El asesor del alcaldable // #CuentoTallaS
Genealogía. Al asesor lo llamó un empresario conocido
en nombre de otros empresarios, que preferían la discreción del reservado y la
pantalla del humo de los puros. Se trataba, dijo el empresario que actuaba como
portavoz, en trazar una estrategia para expulsar del Ayuntamiento de Barcelona
a aquella alcaldesa sin genealogía política, aupada por el pueblo inconsciente
y de izquierdas, y sustituirla por un patricio, por un lobo amamantado por la grandeur,
ex ya de casi todo, ex diputado, ex primer ministro de Francia, ex ministro del
Interior e, incluso, ex alcalde, un purasangre entre acémilas. Aficionadas, no,
argumentó, queremos a hombres solventes y, sobre todo, previsibles. La
política, siguió, la hacen los hombres predecibles, y de orden.
Envergadura. Un francés, por supuesto, aunque nacido en
Barcelona. ¿Acaso los barceloneses, como los bilbaínos, no nacen donde les da
la gana?, ¡este ni siquiera ha tenido que nacer en París!, expresó aquel hombre
cuyo nudo de corbata era de la envergadura del puño de un niño. Por lo tanto,
legitimado para ser la primera autoridad de la capital, según las leyes
europeas y el concluyente apoyo de unos empresarios no necesariamente catalanes
aunque definitivamente influyentes. La alcaldesa era un estorbo para el
progreso, el crecimiento y cualquier deseo o necesidad que ellos tuvieran y que
ella, activista al fin y al cabo, no estaba dispuesta a resolverles.
Transnacional. El consultor aceptó porque la bolsa de oro
pesaba y porque a su currículo le faltaba un meteoro transnacional. Tenía unos
meses para cubrir con una capa de barcelonismo al extranjero y que aunque no
fuera demasiado gruesa, pudiera resistir los golpes. Tampoco el adiestrador era
un conocedor de Barcelona, habitante de otra metrópoli, pero si la inopia no
era un obstáculo para el candidato, ¿por qué para él?
Trabuco. Estudió qué significaba ser barcelonés y dudó sobre la idoneidad
del sombrero de mexicano, pues le dio la impresión de un retroceso en el uso de
la prenda. Convenció al candidato a ir a la Sagrada Familia a estrechar manos,
sabedor de que se trataba del monumento más visitado, aunque su sorpresa fue la
ausencia absoluta de nativos. Convocó a la prensa en uno de los restaurantes de
la Rambla para hablar de la degradación del espacio, los invitó a comer y al
pagar casi se dejó medio presupuesto de la campaña porque los precios de la
zona habían sido escritos con el trabuco.
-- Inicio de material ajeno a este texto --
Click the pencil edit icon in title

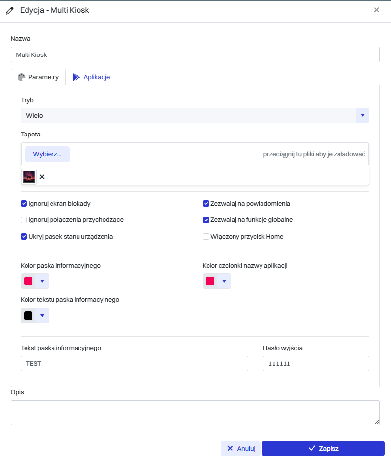[x=10, y=10]
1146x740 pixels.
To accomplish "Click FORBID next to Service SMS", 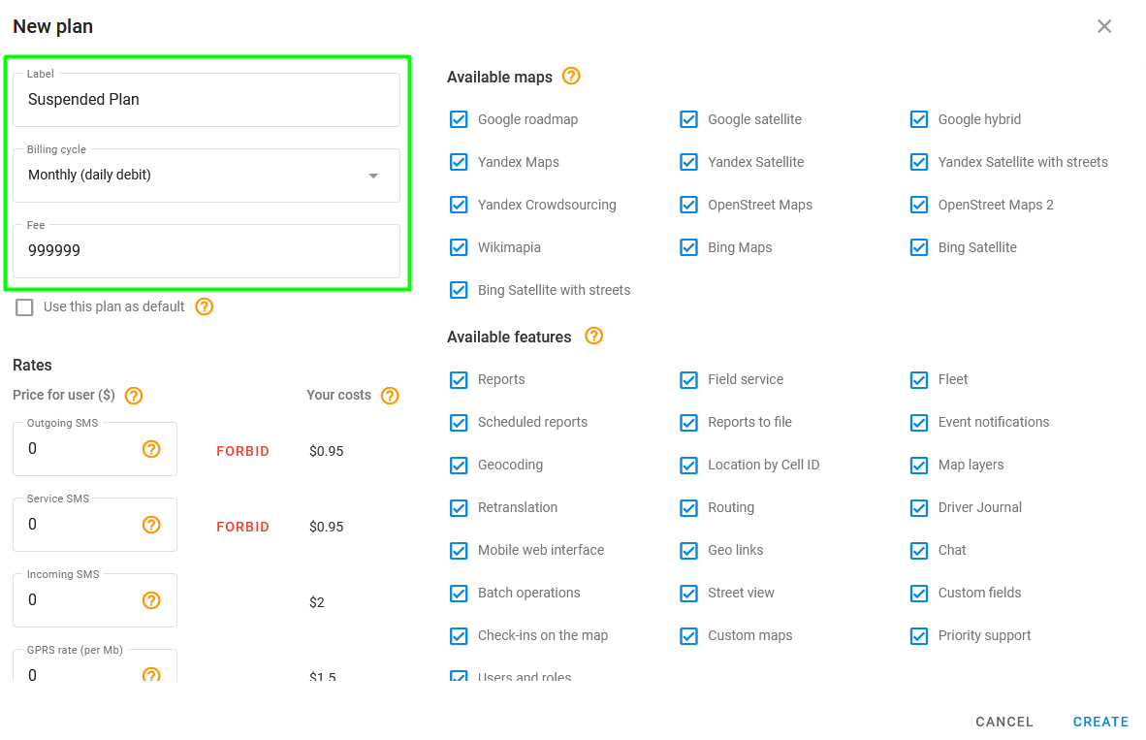I will (x=242, y=527).
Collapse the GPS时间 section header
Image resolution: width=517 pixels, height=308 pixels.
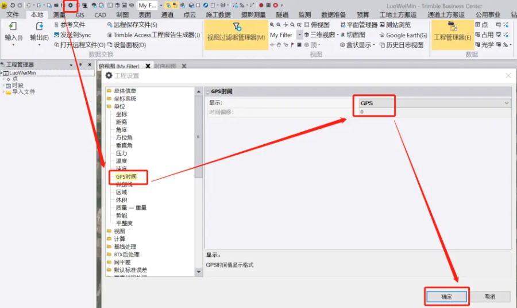pos(208,91)
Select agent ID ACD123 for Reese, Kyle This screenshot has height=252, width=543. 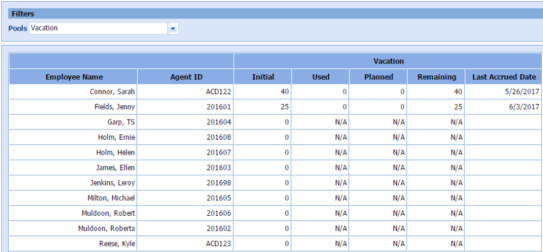pyautogui.click(x=218, y=243)
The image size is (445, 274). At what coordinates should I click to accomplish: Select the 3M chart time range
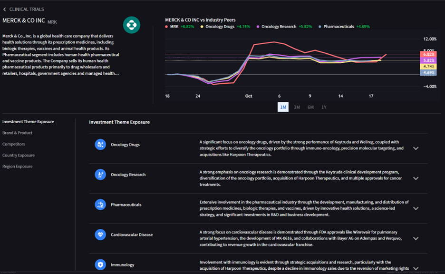(297, 107)
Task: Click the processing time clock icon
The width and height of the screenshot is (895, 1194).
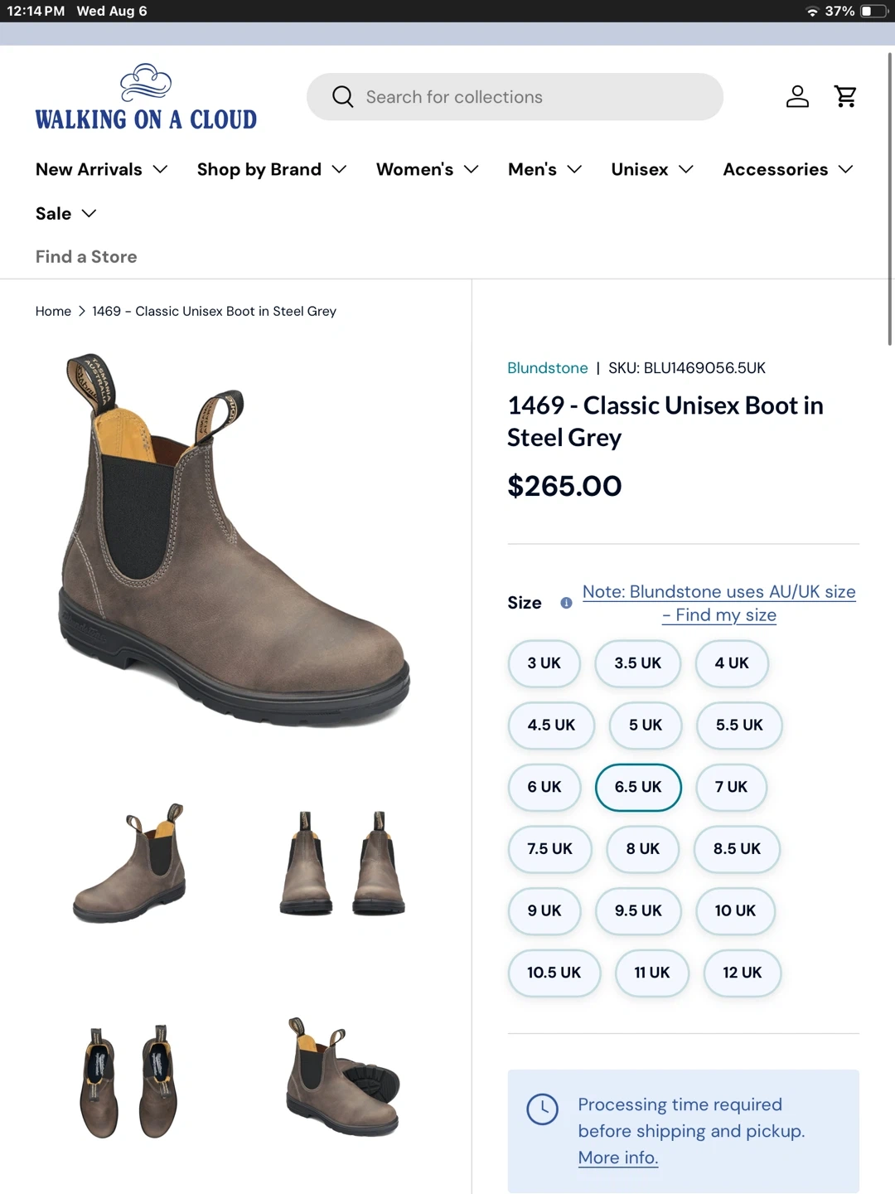Action: (x=543, y=1109)
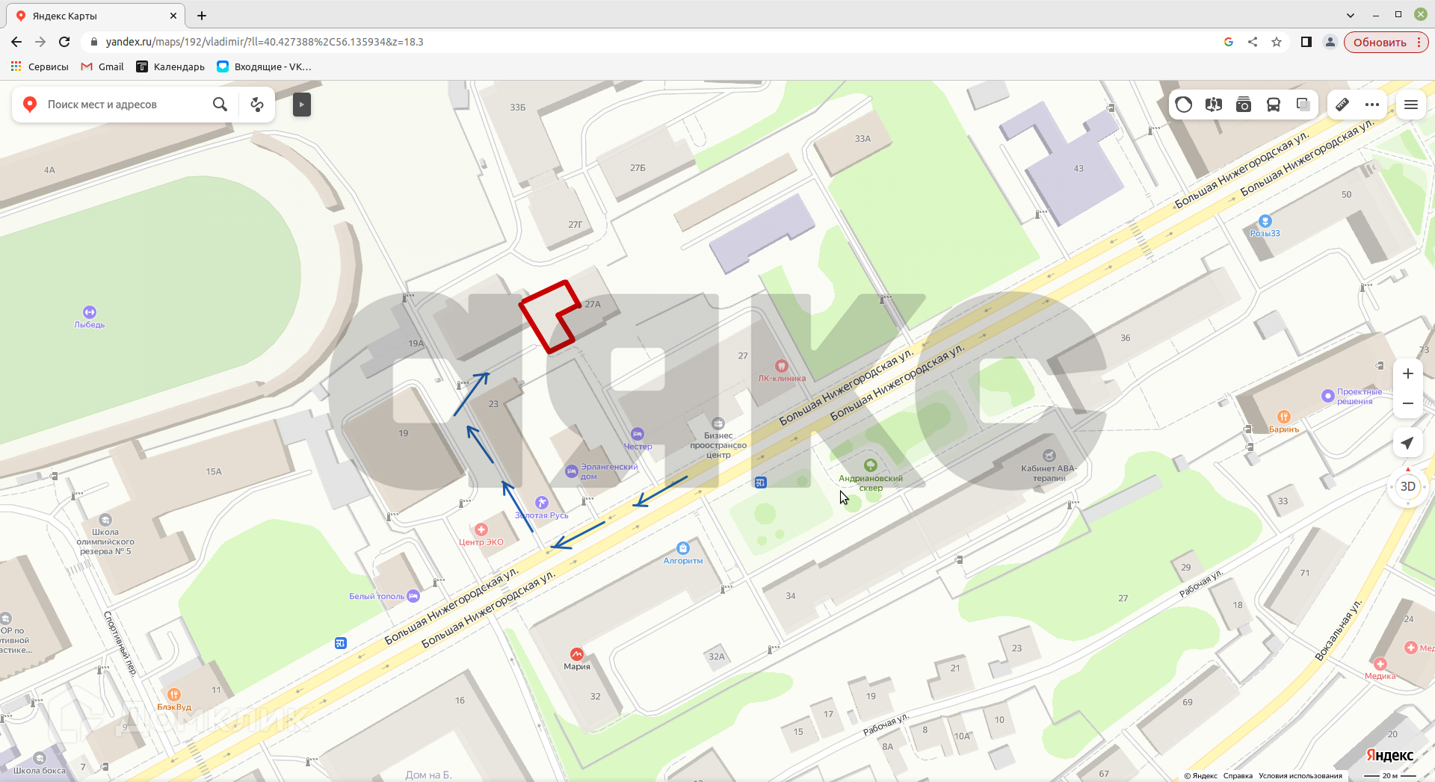Switch map to 3D tilt mode

1408,486
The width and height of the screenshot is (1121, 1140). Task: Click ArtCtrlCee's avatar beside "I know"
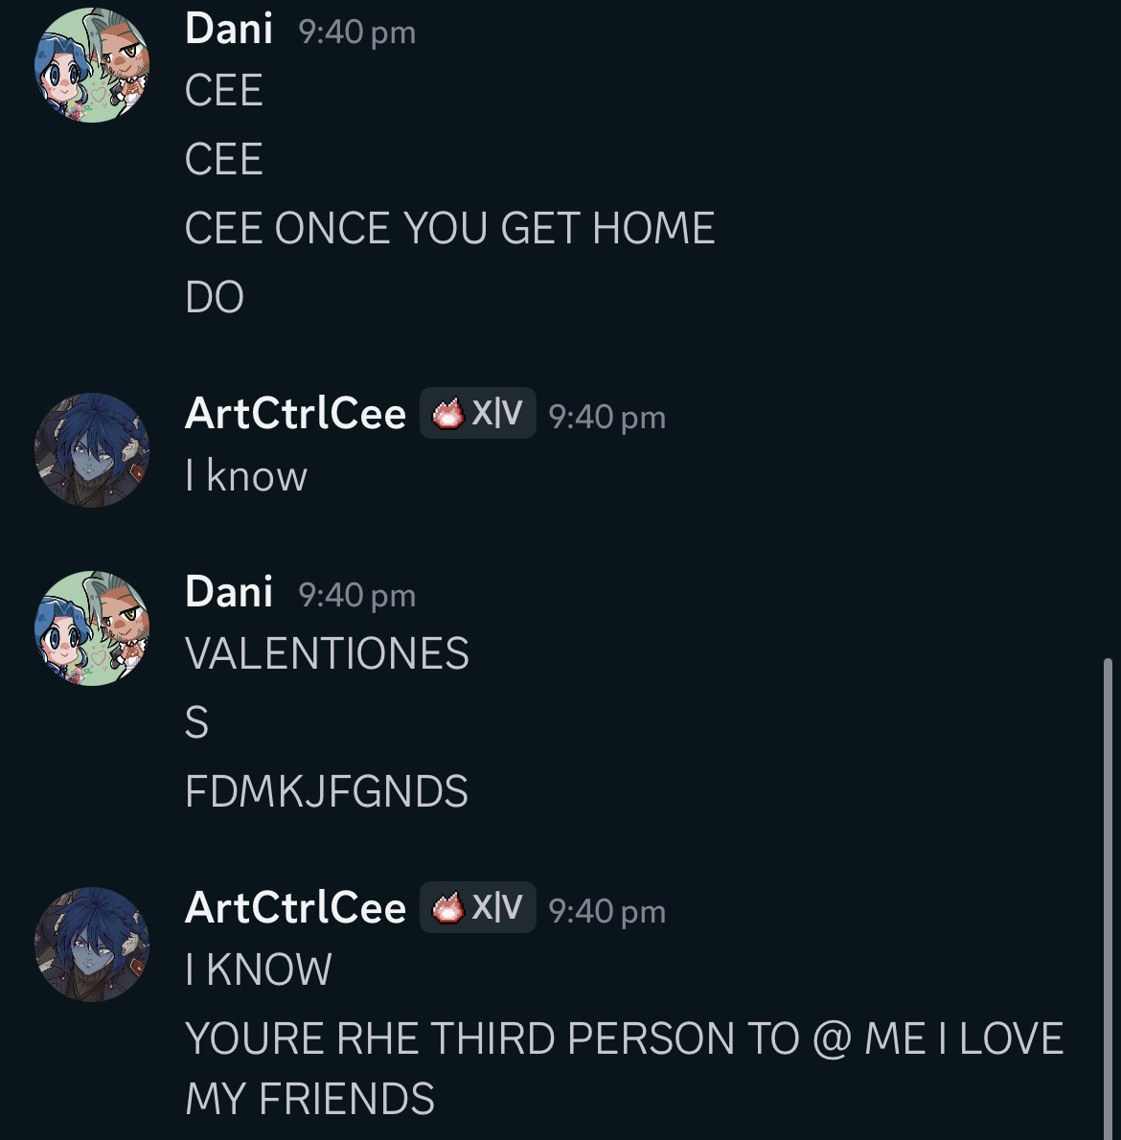point(92,450)
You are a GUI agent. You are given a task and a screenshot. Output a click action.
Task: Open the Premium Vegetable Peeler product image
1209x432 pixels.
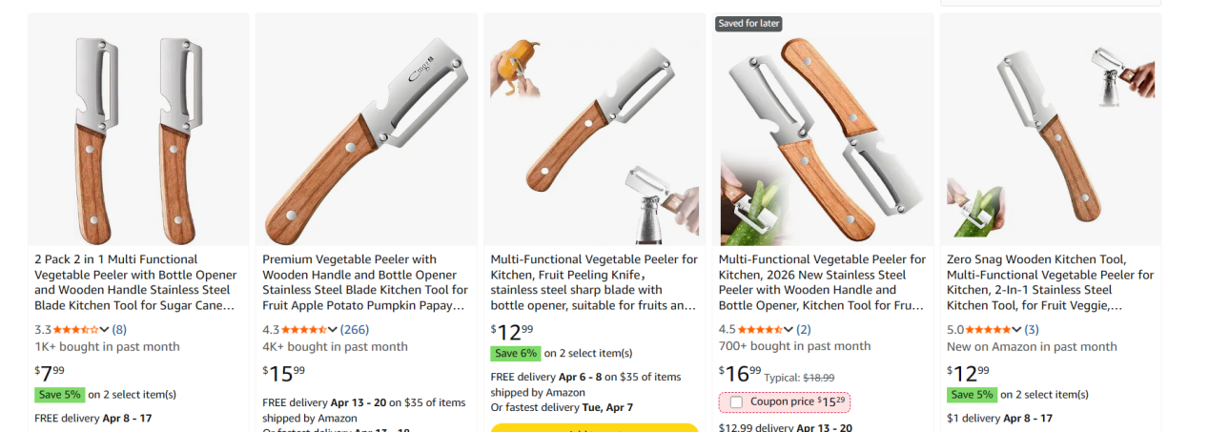(366, 131)
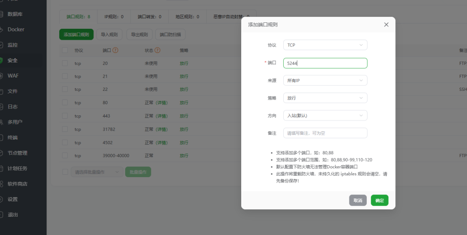Open the terminal icon in sidebar

coord(1,137)
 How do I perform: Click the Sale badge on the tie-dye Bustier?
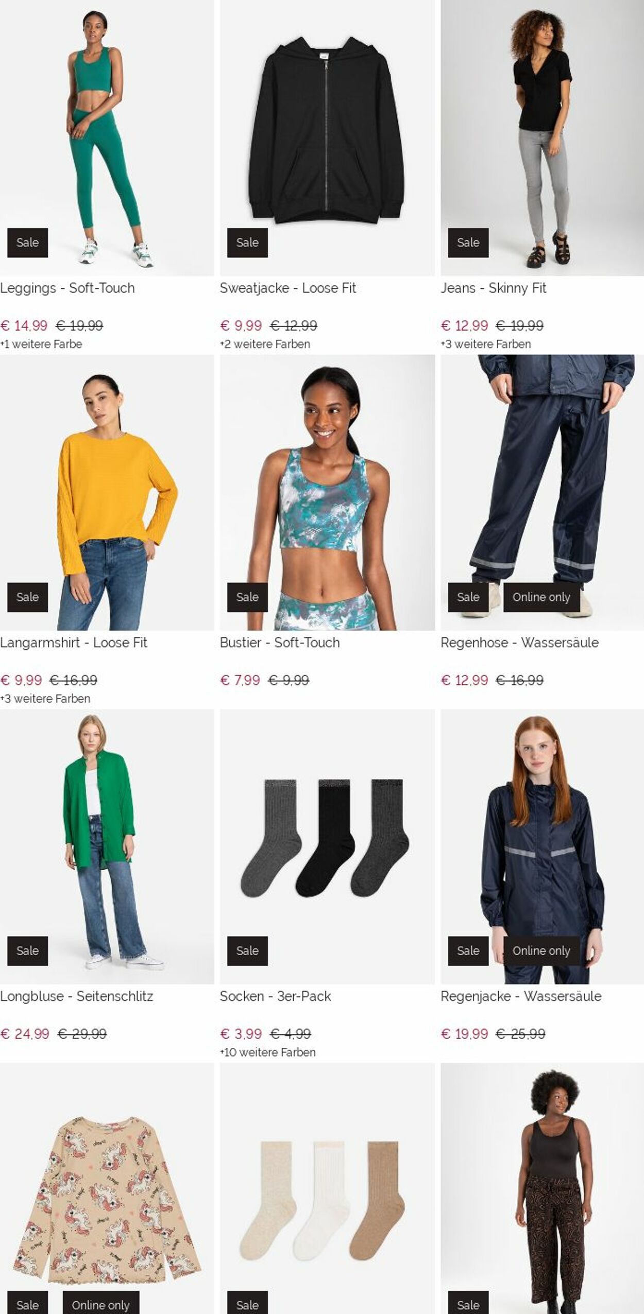pyautogui.click(x=247, y=597)
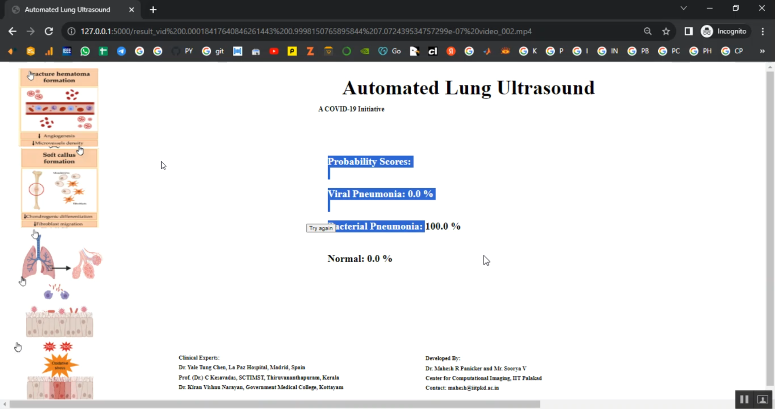Select the Automated Lung Ultrasound tab
Image resolution: width=775 pixels, height=409 pixels.
67,10
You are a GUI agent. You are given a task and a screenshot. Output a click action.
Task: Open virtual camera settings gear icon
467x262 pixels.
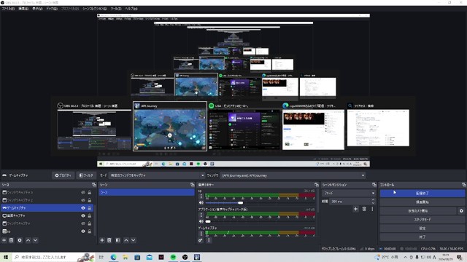[461, 210]
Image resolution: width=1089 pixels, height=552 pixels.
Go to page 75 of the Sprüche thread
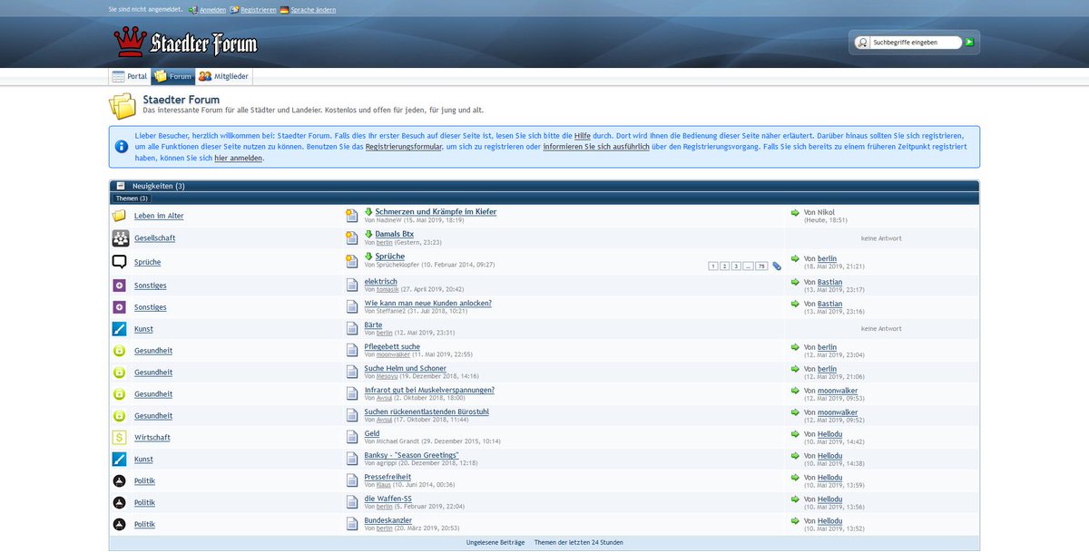click(760, 266)
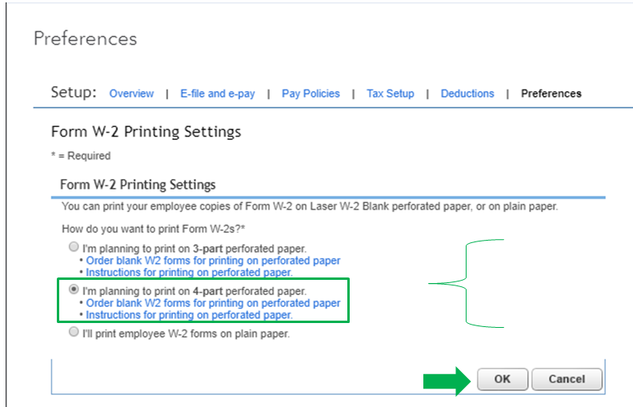This screenshot has height=407, width=633.
Task: Select the 3-part perforated paper option
Action: 74,248
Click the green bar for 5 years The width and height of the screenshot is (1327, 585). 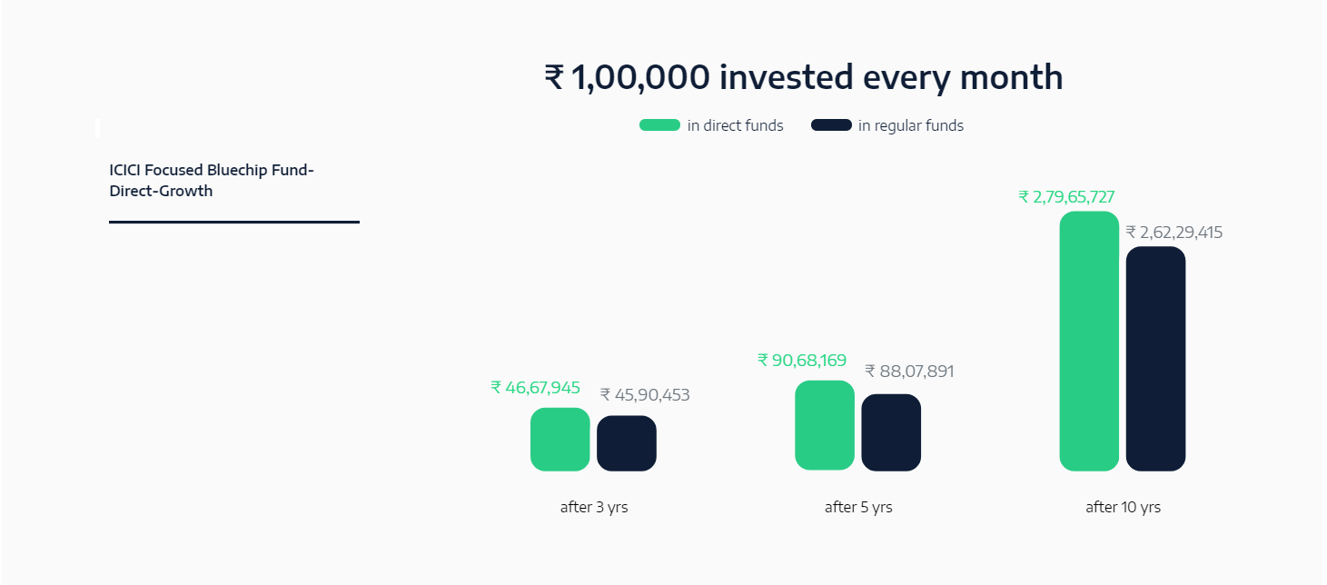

Orografía. El asesor convenció a la nueva-vieja
estrella de alquilar una bicicleta y demostrar su buena forma, aunque al
alcaldable casi se le escapó un pulmón al menospreciar la orografía de la
ciudad, en gran parte montañosa. Durante una entrevista de radio quisieron
saber si le gustaban las bombas de la Barceloneta y se declaró un hombre de
paz. En la televisión, le preguntaron por el barrio de Verdún y, al desconocer
su existencia, pensó que la conversación se ensangrentaba con la batalla de la
primera guerra mundial entre el ejército francés y el alemán que dejó 250.000
cadáveres en el barro. Se mostró a favor de los taxis y se cabrearon los cabify
y cuando apoyó a las multinacionales de la (supuesta) economía colaborativa le
picaron las avispas negras y amarillas. Lo invitaron a una recepción municipal
y el consejero le recomendó un turbante y un sherwani a lo Bollywood en
homenaje a la población del subcontinente indio. Después de aquella noche
ridícula y violenta en la que los pakistanís creyeron que se burlaba de ellos,
el asesor fue despedido.
Dulcificar. Lejos de hacer el caracol, el experto en
asesoramientos salió a la búsqueda de un nuevo cliente. Lo encontró de
inmediato, con la ayuda de otro grupo de presión. Esta vez se trataba de
dulcificar el carácter de un ex presidente que alguna vez tuvo bigote con el
objetivo de que volviera a la vida pública. De nuevo, le pareció posible.